Goytisolo compara el talante intelectual de Azaña con el de Luis Cernuda. Pero también Aznar se confesó en su día lector de Luis Cernuda, influido tan vez por los consejos de sus amigos poetas. A Felipe González los poetas no le excitaban ni mucho ni poco, y así le fue al final, ya sin el lazarillo machadiano de Alfonso Guerra. Pero Cernuda fue, tiene razón Goytisolo al compararlo con el presidente de la Segunda República, un tipo poco grato a pesar de sus méritos, de su coraje crítico y su rigor ético. Lo que al cabo del tiempo puede sernos más grato en Azaña es quizás su fracaso existencial. El divino fracaso del que hablaba Cansinos Assens. Es el fracaso -sin un adarme épico- lo que humaniza la frialdad aparente de Azaña, su cortesía distante, su racionalidad tan enfrentada al irracionalismo ibérico.
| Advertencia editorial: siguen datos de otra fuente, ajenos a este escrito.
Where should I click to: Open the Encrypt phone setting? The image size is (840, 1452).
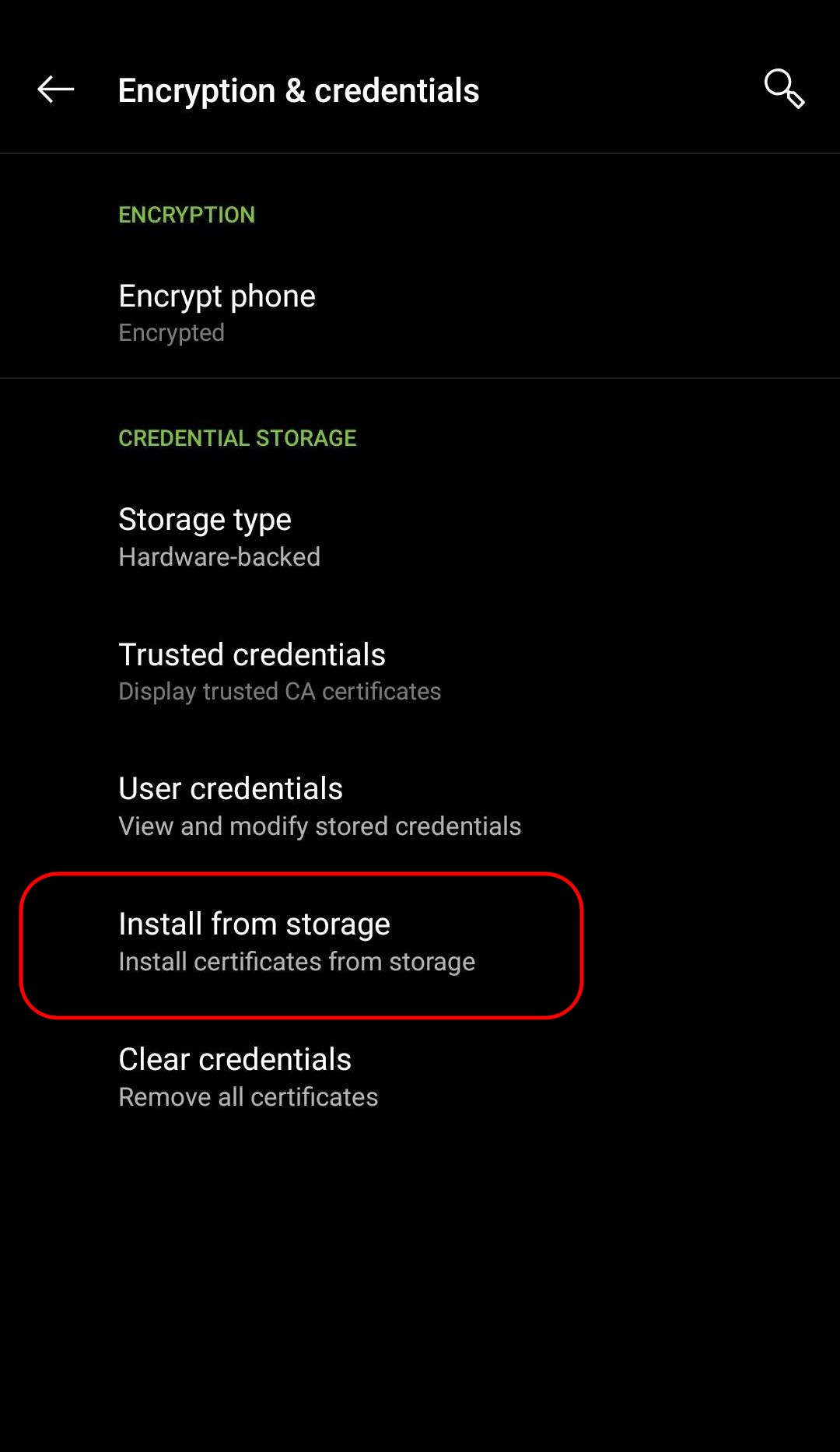click(x=217, y=296)
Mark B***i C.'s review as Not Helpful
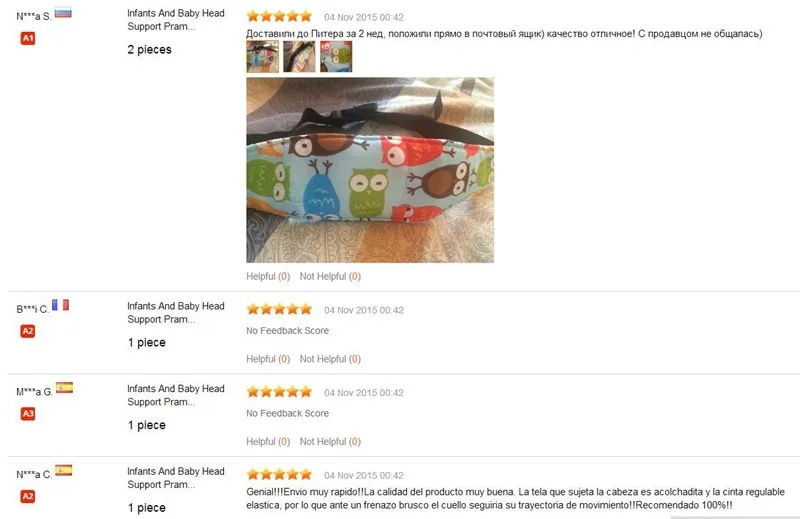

"¡A por el faraón de El Pardo!", arengaba Unamuno en una entrevista poco antes de su muerte. Tampoco Pío Baroja le tragaba. Azaña fue atacado desde todos los frentes. Calumniado a derecha e izquierda, incluso desde el centro. Azaña estaba solo y todos, en el sainete trágico de la guerra civil, estaban contra Azaña. Cobarde, blando y frío. Y sobre todo feo. "Árido de metáforas y lírico de odio", le presenta Foxá en Madrid, de corte a checa. Los retratos de Azaña son siempre degradantes, siempre desfavorables. No tiene buen cartel porque Manuel Azaña es el político incapaz de vender un cartel. Incapaz de vender y de hacer propaganda. Lo dice Goytisolo en su ensayo: la suya es una pasión crítica que va de Jovellanos a Blanco White, una pasión "que trata de consagrar el pensamiento individual frente al pensamiento colectivo, capaz de hacer prevalecer la razón frente al patrioterismo". El 18 de julio de 1938 Azaña pedía a sus compatriotas, en una alocución memorable que ya nadie recuerda, "paz, piedad y perdón". Dice Juan Goytisolo que don Manuel no tiene equivalentes ahora mismo. El patio de la política española está lleno de escolares desaplicados, pero no pasa nada. Ser el primero de la clase, en política, es una hazaña que no se perdona.